START Data shown

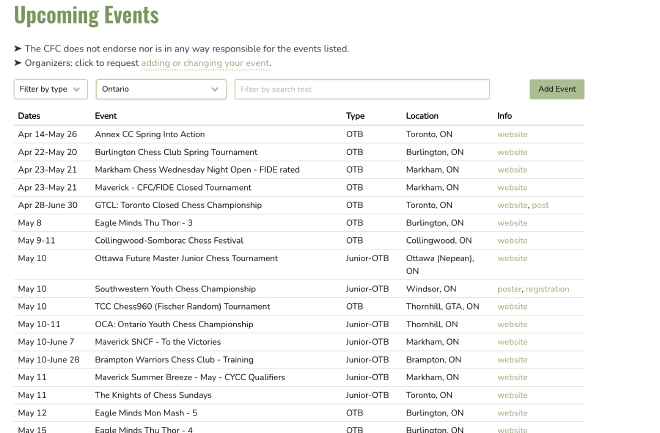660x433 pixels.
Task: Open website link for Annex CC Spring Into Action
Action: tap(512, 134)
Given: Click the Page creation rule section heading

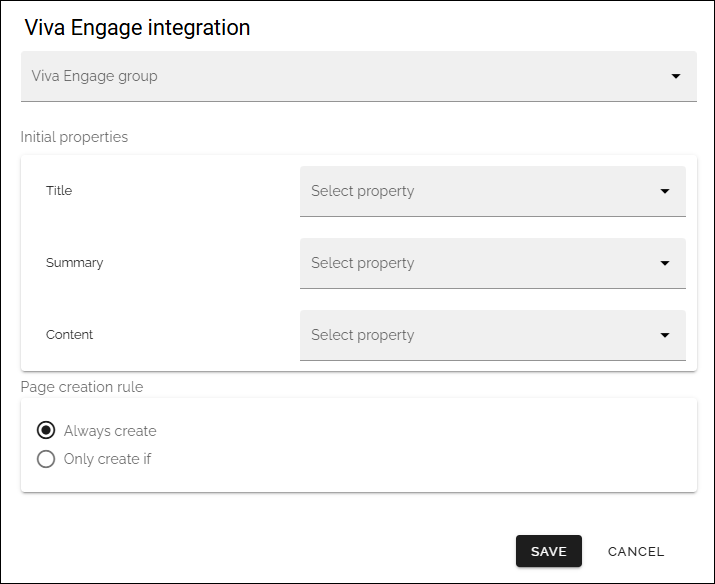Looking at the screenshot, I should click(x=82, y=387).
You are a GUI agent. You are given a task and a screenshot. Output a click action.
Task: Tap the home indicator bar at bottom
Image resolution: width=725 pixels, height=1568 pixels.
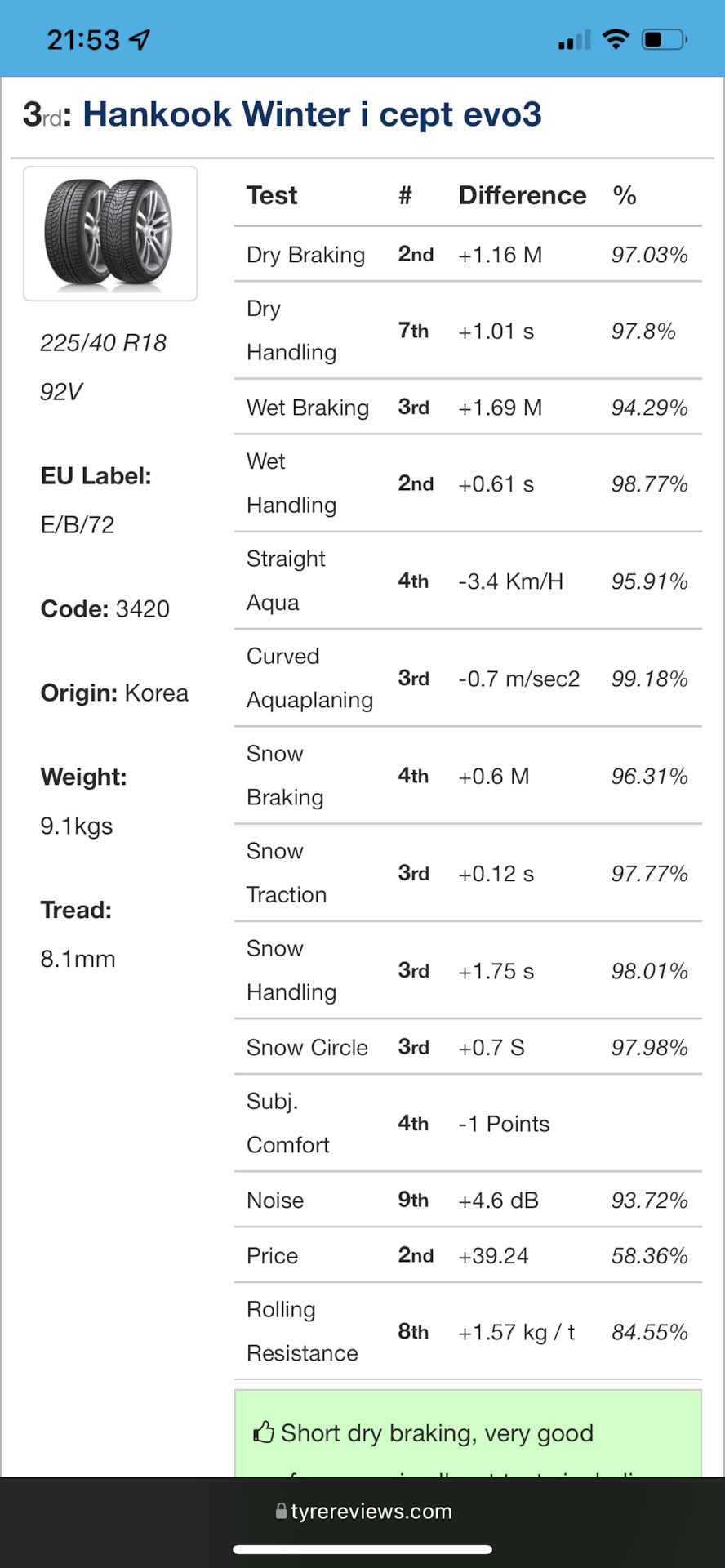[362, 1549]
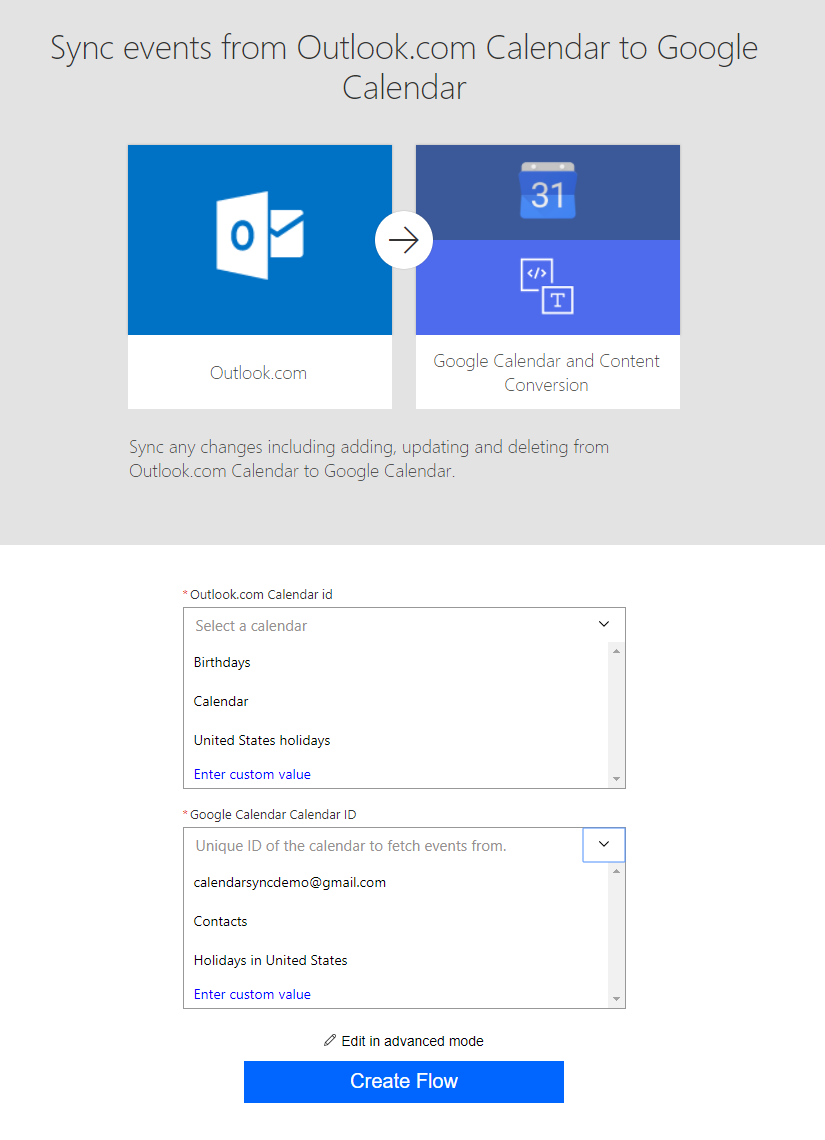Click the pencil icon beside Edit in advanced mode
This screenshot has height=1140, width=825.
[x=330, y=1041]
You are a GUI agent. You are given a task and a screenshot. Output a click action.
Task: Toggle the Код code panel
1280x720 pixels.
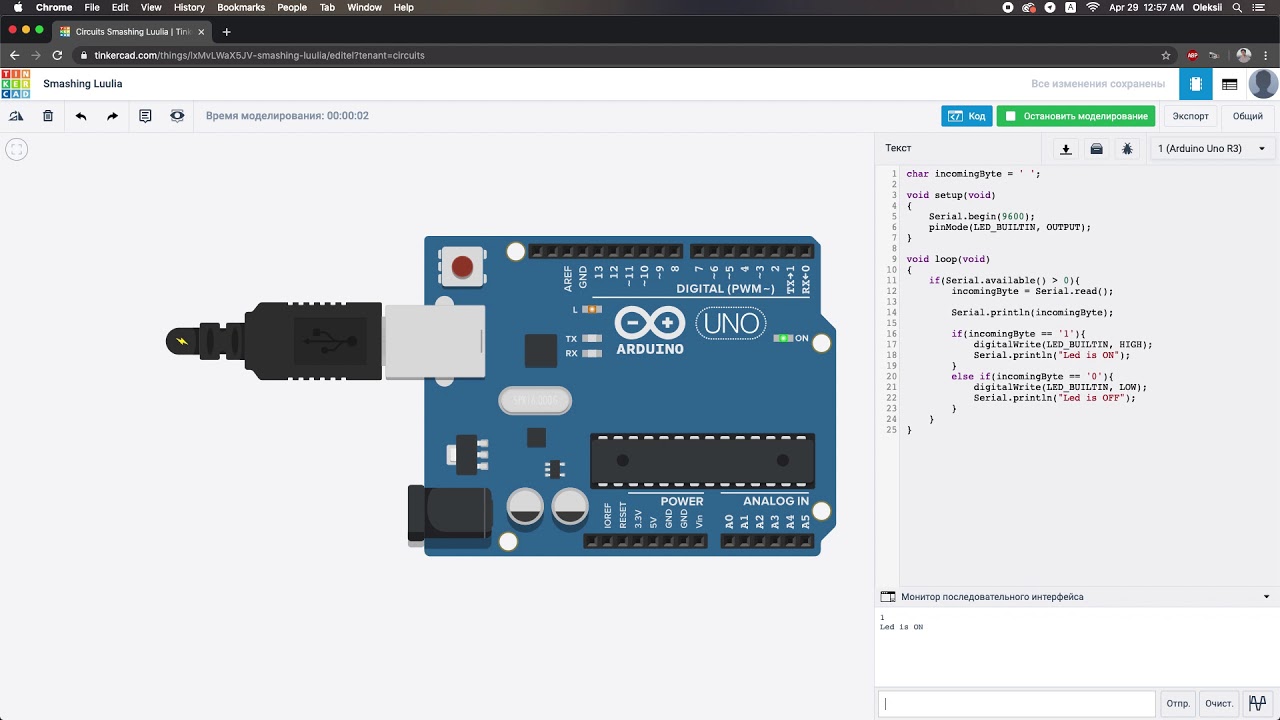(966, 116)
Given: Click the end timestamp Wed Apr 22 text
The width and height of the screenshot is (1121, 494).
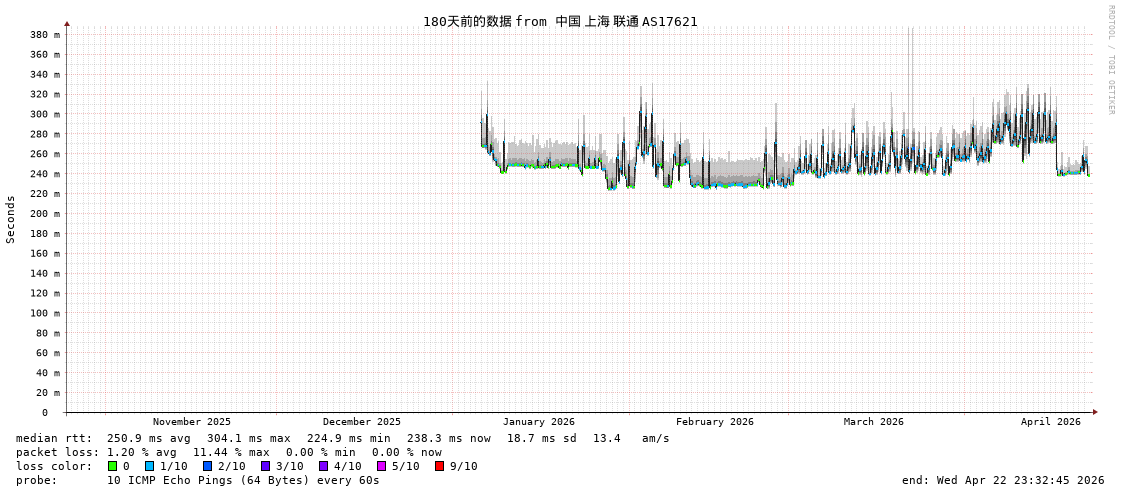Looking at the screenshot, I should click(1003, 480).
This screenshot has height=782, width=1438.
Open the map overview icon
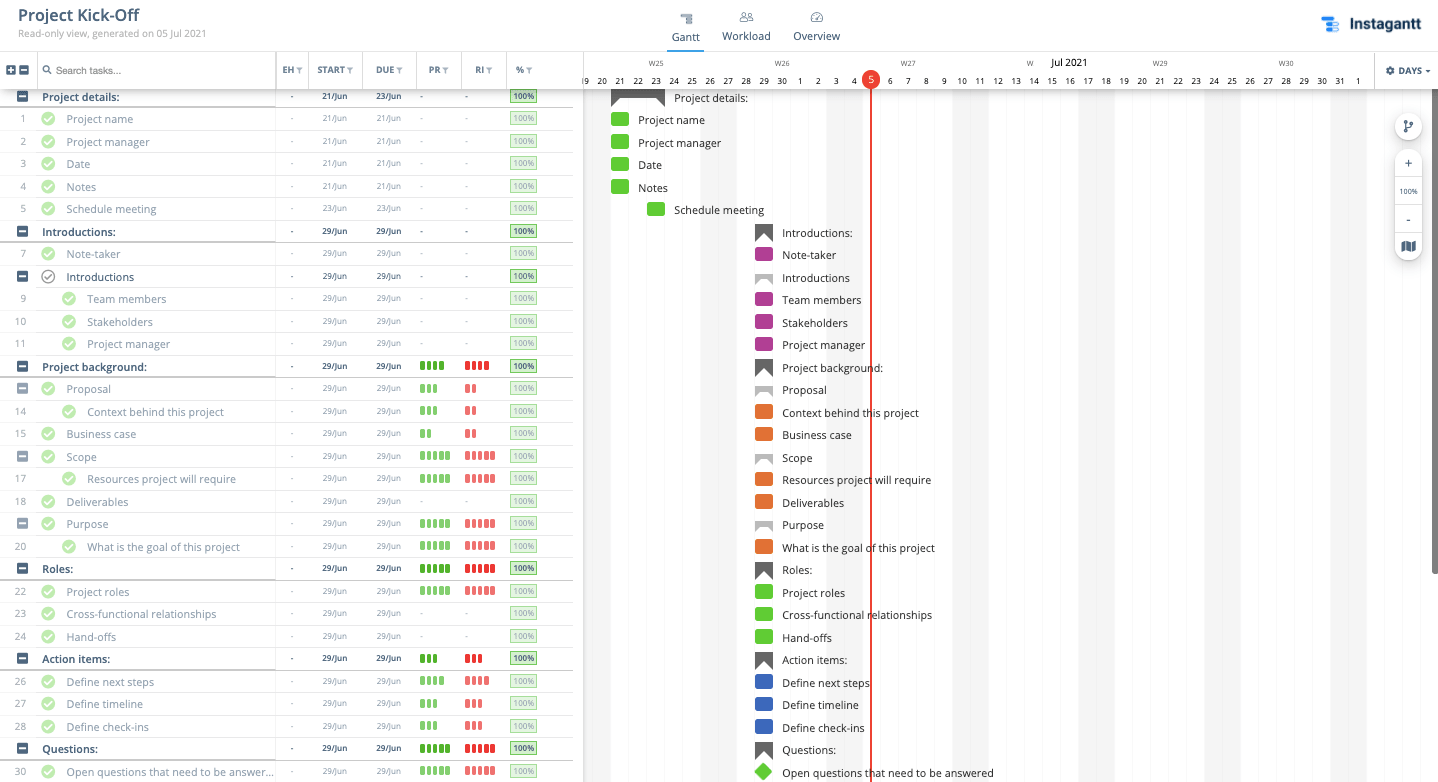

END Data shown

> _Required work_
The answer must be the lines above from the line that contains "Given: Click the end" to the final line of the data, word for word, with no pictures.

> _Finished exercise_
Given: Click the end timestamp Wed Apr 22 text
The width and height of the screenshot is (1121, 494).
Looking at the screenshot, I should click(1003, 480).
This screenshot has height=782, width=1438.
Open the map overview icon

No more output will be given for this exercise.